Engineering Program Brings Creativity to K-12 Students

Engineering Program Brings Creativity to K-12 Students

By Francis Pellicciaro
Outreach and Engagement Communications Student Intern

Reach out to 10,250 students in 79 different schools, and show every one of them that they can be something that they may never have imagined being.

Do this for seven years, holding the attention of students from kindergarten to 12th grade and giving them hands-on projects that open their minds to what they can accomplish in their lives.

Who does this?

Betty Lise Anderson is a professor in the Department of Electrical and Computer Engineering. She founded the K-12 Engineering Outreach program in 2008 and recently won the highest university award for community engagement, the University Outreach and Engagement Award.

Anderson takes the basics of engineering creating things by applying scientific knowledge - and shows students how they can experience this for themselves, giving them an idea of what they can create.

The results are captivating.

Anderson has the children building their own music-playing speakers that are made out of paper and can be connected to digital music players. They have also built simple heart-rate monitors, among other projects.

"The kids are amazed and thrilled to be able to build these things," Anderson said. "You could build a solar cooker out of a cardboard box and aluminum foil; you don't need any math to do that."

Her program focuses on students in underserved communities. She is passionate about sparking interest in engineering among girls and people of color, and said that having diversity is important to engineering since "you're better able to serve society because you can understand it better."

The engineering projects that Anderson's program brings to schools come with instructions for students, and there are cartoon instructions in development so that students who don't speak English can better understand how to create things, like a working spectrometer. The cartoon instructions came about because, as Anderson said of previous instructions, "nobody looked at the words, they looked at the pictures."

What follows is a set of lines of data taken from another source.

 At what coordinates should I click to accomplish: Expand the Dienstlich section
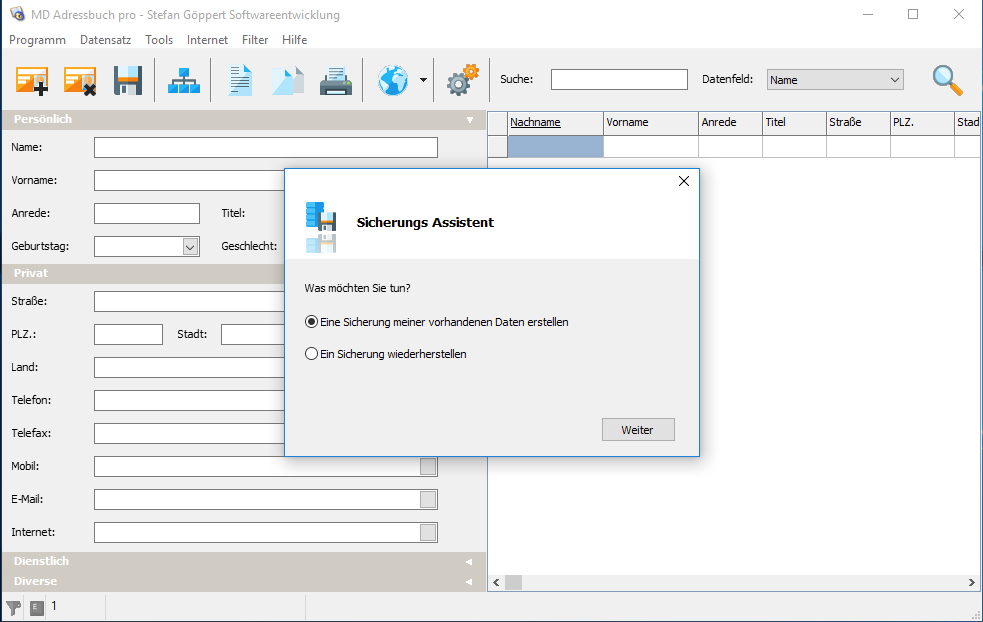[x=243, y=562]
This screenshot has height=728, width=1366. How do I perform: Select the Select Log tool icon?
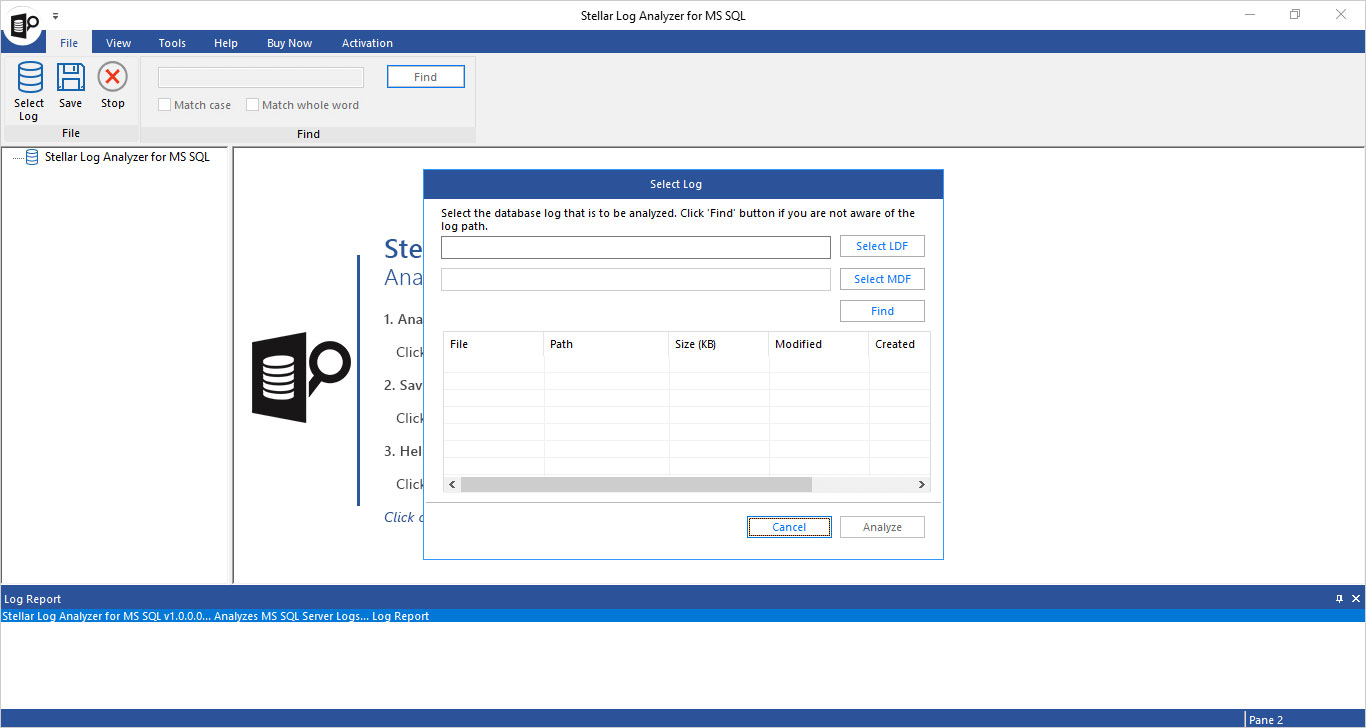pyautogui.click(x=29, y=77)
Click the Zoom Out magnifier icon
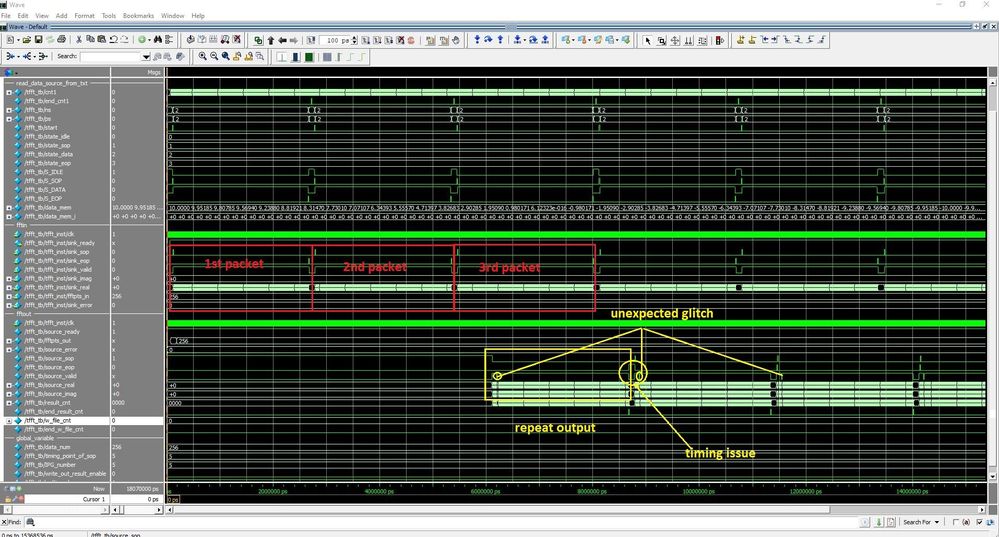 click(x=214, y=57)
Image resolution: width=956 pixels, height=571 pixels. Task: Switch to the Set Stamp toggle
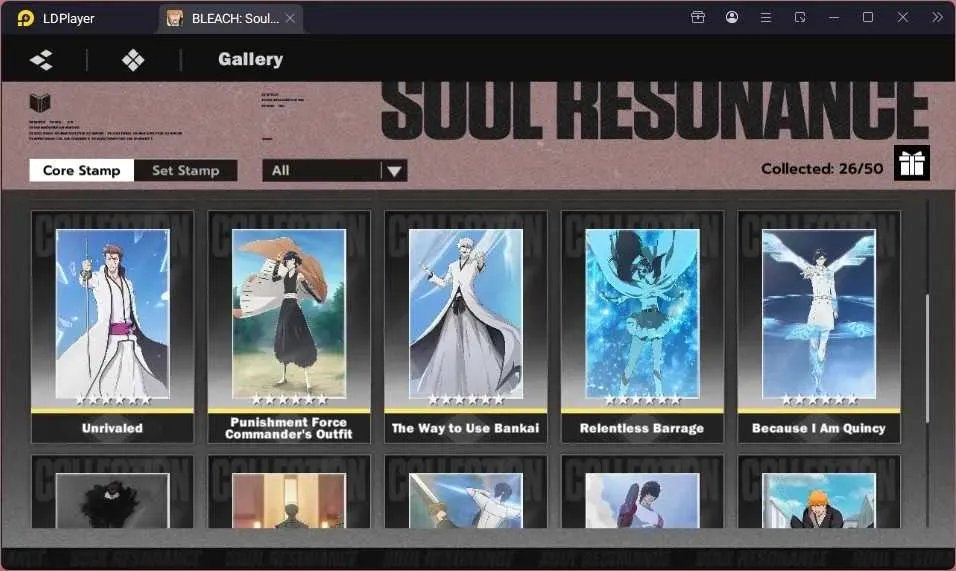coord(185,171)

These instructions will come in particularly handy as the program expands internationally. Recently, she took the program overseas to visit a school in Colombia.

"The kids were really excited on having foreign people come with projects like these," said Estefania Fernandez, an electrical and computer engineering major who participated in the study abroad program.

"It's really important for them to see someone that was raised like them succeeding," said Fernandez, who moved to the U.S. from Columbia in 2011. "It was really important for me personally to give back to my home country a little bit of what I have received back in the U.S."

One project Fernandez and her fellow Buckeyes worked on with the Colombian students was showing them how to make an LED flashlight.

"Right now everything we have revolves around technology and circuits, so that's what we wanted to show them," Fernandez said.

Anderson said that the international aspect of the program is just starting, and she would like the program to travel "wherever we can get funding to do it." The "we" aspect of her program is very important, because she enlists the help of Ohio State students from a list of 150 volunteers, who take on much of the workload.

One of those students is Clayton Greenbaum, an electrical and computer engineering major who has participated in nearly 100 outreach and engagement events at which he has spent nearly 400 hours, in addition to time spent preparing for events and developing new projects. The projects that Greenbaum is currently working on include a simple circuit that can be used to wirelessly transfer energy, and an AM radio that can be built for $1.50. He said that many of these projects are cool, but they are hard to provide to large numbers of students under a budget, so he and the team have to come up with creative solutions.

"How do you wirelessly transfer energy for under $2?" said Greenbaum. "How do you diagnose what is wrong with the radio without the specialized tools, so you can do it in a classroom?"

Additionally, Anderson said that she is supportive of similar outreach and engagement programs in subjects outside of engineering.

"If other people at the university are interested in doing this for their field, I'd be happy to meet with them," she said.